▸ **Text shown**
● ● ● ●

Finally, a fundamental issue that could hamper the widespread adoption of CTV MRI is the considerable disparity that remains in many regions regarding routine MRI use, despite the fact that MRI is increasingly recommended in prostate cancer guidelines. MRI is more accurate than DRE at defining prostate T stage, better correlates with post-radiation outcomes and provides important nodal evaluation in higher risk patients [24]-[27]. Furthermore, MRI-based radiotherapy target volumes are smaller than CT-based targets with less inter/intra-observer variability [21],[28] and MRI may also improve surgical planning, particularly in terms of whether to spare or resect the neurovascular bundles [29],[30]. As such, the 2012 European Society of Urogenital Radiology (ESUR) guidelines conclude that multiparametric MRI is an integral part of prostate cancer diagnosis and management for all risk categories of patients, including those considering active surveillance [24]. Additionally, the UK National Institute of Health and Care Excellence (NICE) guidelines, which consider clinical benefit and cost effectiveness, recommend a multiparametric MRI scan in men with histologically proven prostate cancer when knowledge of the T or N stage could affect management [31] (effectively all candidates for radical treatment/active surveillance). However, the 2013 American College of Radiology ACR Appropriateness Criteria® support routine MRI only in patients with intermediate to high risk prostate cancer and for some low-risk cases prior to active surveillance [32]. Regardless, this should have limited impact on the potential for CTV MRI use as very few patients deemed to be low risk by other parameters are likely to require post-operative radiotherapy.

Conclusion

This study proposes a post-prostatectomy CTV tailored to the individual by using the co-registered pre-operative MRI, which appears to better cover each individual’s prostate bed without substantially increasing the PTV size. Volumetric shape differences between CTV RTOG and CTV MRI result in different locations of the bladder wall receiving high dose radiation. However, this did not impact upon the ability of CTV MRI to meet currently used OAR dose constraints. This suggests that the use of CTV MRI would be a safe approach to post-prostatectomy radiotherapy targeting. Whether the use of CTV MRI would translate into improved patient outcomes remains a hypothesis that would have to be tested within a prospective clinical study.

● ● ● ●

▸ **Supplied records**
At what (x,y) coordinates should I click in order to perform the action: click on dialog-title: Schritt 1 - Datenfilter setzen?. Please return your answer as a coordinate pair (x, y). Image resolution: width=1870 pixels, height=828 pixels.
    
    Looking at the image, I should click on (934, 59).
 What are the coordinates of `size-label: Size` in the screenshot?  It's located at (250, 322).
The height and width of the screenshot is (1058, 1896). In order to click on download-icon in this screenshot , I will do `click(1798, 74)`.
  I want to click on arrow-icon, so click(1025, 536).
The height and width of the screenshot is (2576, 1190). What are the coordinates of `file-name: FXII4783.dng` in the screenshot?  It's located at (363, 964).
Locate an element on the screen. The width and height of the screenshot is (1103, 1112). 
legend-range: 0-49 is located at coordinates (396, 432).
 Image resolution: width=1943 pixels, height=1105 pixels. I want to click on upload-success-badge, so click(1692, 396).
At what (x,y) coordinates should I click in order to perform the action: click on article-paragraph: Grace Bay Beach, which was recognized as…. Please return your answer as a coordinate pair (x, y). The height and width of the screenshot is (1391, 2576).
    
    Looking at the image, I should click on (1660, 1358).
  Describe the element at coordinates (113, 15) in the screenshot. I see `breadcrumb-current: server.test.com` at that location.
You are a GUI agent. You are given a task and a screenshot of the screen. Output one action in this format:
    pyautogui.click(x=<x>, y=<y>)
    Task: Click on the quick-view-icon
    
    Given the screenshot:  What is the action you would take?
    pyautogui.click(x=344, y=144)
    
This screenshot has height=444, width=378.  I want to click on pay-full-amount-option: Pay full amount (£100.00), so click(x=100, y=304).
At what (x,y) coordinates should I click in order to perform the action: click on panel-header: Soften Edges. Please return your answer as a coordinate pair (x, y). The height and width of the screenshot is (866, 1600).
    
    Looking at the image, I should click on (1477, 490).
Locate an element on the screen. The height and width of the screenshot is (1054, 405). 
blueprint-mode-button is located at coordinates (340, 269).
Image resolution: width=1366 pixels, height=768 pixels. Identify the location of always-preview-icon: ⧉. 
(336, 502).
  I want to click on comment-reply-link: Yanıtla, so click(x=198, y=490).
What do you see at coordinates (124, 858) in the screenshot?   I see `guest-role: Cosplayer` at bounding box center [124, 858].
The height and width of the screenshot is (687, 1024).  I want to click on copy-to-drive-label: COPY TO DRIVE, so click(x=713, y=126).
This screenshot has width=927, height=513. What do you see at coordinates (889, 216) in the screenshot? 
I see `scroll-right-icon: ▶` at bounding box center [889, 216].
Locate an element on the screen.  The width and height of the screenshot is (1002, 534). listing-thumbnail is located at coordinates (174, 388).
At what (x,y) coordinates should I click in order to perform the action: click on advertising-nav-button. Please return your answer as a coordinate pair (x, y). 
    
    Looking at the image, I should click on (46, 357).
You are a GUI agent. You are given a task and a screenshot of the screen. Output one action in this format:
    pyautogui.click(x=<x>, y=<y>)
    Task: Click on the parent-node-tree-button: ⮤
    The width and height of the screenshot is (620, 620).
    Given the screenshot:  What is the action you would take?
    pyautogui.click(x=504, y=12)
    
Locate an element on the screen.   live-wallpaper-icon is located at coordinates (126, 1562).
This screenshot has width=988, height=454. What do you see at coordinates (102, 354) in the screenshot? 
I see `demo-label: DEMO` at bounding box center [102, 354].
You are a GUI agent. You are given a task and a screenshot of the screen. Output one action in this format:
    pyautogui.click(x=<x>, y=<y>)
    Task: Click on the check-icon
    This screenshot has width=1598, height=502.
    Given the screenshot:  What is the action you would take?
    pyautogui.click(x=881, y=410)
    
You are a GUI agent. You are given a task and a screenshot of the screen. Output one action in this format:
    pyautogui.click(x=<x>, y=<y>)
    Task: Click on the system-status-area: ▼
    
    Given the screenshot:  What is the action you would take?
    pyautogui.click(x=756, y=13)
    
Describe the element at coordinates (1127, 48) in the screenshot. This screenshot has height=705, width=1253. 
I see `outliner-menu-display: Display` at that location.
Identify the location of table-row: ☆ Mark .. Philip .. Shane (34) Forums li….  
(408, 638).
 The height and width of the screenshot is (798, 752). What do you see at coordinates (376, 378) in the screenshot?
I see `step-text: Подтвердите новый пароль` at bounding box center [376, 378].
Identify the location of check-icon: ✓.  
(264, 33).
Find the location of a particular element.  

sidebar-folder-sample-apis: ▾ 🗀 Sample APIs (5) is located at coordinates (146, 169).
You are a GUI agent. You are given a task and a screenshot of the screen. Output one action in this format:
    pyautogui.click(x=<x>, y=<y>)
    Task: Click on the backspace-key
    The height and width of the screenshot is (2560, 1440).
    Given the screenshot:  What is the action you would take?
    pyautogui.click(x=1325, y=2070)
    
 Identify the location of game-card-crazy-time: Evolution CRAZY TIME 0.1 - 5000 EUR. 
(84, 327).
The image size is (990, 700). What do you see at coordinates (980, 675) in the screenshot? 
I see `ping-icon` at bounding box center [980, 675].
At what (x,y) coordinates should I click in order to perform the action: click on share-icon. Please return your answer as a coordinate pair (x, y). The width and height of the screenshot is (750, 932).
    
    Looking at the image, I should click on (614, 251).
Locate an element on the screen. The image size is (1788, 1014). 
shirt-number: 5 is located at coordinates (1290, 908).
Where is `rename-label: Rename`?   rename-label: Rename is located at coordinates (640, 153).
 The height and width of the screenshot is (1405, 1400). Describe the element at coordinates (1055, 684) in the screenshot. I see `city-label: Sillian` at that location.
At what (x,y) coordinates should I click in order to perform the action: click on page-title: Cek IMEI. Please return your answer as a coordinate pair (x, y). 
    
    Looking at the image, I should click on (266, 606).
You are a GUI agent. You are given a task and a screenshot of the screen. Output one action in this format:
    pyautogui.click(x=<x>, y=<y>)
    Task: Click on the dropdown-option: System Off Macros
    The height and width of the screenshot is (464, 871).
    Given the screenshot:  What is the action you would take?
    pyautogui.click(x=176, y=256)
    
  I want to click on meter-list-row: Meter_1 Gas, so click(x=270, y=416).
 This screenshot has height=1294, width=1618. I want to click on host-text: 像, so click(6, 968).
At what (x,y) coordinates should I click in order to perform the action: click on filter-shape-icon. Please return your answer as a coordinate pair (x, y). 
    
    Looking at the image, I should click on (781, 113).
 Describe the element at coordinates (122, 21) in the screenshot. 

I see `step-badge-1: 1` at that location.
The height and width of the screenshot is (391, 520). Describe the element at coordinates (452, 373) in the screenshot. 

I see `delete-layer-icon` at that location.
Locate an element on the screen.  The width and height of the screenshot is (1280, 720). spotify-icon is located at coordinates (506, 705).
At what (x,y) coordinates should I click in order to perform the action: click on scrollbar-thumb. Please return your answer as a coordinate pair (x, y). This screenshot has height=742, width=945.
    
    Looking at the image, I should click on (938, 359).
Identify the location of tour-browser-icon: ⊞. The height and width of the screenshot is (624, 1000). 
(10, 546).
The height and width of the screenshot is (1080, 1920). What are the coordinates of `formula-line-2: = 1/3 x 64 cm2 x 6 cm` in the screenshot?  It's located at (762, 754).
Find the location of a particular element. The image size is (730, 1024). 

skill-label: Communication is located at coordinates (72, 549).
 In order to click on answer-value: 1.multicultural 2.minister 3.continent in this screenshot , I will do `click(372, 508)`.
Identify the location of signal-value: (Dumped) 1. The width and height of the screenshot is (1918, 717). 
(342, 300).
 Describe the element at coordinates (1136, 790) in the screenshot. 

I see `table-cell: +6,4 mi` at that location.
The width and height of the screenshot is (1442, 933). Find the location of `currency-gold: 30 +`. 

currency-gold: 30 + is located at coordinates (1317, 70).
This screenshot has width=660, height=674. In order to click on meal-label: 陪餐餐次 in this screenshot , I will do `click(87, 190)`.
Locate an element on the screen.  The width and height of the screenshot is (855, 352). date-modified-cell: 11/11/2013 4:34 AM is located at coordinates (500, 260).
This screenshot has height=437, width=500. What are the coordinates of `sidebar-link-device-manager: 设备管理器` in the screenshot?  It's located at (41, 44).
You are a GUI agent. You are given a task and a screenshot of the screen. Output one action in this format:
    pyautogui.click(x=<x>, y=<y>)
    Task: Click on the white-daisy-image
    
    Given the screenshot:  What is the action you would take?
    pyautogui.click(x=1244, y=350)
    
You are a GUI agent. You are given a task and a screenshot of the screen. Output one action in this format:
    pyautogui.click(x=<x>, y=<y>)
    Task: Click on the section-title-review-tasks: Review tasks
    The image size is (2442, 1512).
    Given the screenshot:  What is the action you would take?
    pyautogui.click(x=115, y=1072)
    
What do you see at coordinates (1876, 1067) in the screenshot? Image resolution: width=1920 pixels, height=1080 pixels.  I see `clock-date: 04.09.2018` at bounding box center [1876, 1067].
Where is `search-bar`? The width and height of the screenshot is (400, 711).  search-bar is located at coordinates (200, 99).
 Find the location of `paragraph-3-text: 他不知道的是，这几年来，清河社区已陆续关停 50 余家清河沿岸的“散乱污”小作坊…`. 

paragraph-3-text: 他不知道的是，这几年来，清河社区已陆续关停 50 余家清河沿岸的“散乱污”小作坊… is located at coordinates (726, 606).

● ● ● ●

▸ **Exercise**
Write out the full text on MRI-based targeting for post-prostatectomy radiotherapy, word for word. Work only from the text given here.

▸ **Final answer**
Finally, a fundamental issue that could hamper the widespread adoption of CTV MRI is the considerable disparity that remains in many regions regarding routine MRI use, despite the fact that MRI is increasingly recommended in prostate cancer guidelines. MRI is more accurate than DRE at defining prostate T stage, better correlates with post-radiation outcomes and provides important nodal evaluation in higher risk patients [24]-[27]. Furthermore, MRI-based radiotherapy target volumes are smaller than CT-based targets with less inter/intra-observer variability [21],[28] and MRI may also improve surgical planning, particularly in terms of whether to spare or resect the neurovascular bundles [29],[30]. As such, the 2012 European Society of Urogenital Radiology (ESUR) guidelines conclude that multiparametric MRI is an integral part of prostate cancer diagnosis and management for all risk categories of patients, including those considering active surveillance [24]. Additionally, the UK National Institute of Health and Care Excellence (NICE) guidelines, which consider clinical benefit and cost effectiveness, recommend a multiparametric MRI scan in men with histologically proven prostate cancer when knowledge of the T or N stage could affect management [31] (effectively all candidates for radical treatment/active surveillance). However, the 2013 American College of Radiology ACR Appropriateness Criteria® support routine MRI only in patients with intermediate to high risk prostate cancer and for some low-risk cases prior to active surveillance [32]. Regardless, this should have limited impact on the potential for CTV MRI use as very few patients deemed to be low risk by other parameters are likely to require post-operative radiotherapy.

Conclusion

This study proposes a post-prostatectomy CTV tailored to the individual by using the co-registered pre-operative MRI, which appears to better cover each individual’s prostate bed without substantially increasing the PTV size. Volumetric shape differences between CTV RTOG and CTV MRI result in different locations of the bladder wall receiving high dose radiation. However, this did not impact upon the ability of CTV MRI to meet currently used OAR dose constraints. This suggests that the use of CTV MRI would be a safe approach to post-prostatectomy radiotherapy targeting. Whether the use of CTV MRI would translate into improved patient outcomes remains a hypothesis that would have to be tested within a prospective clinical study.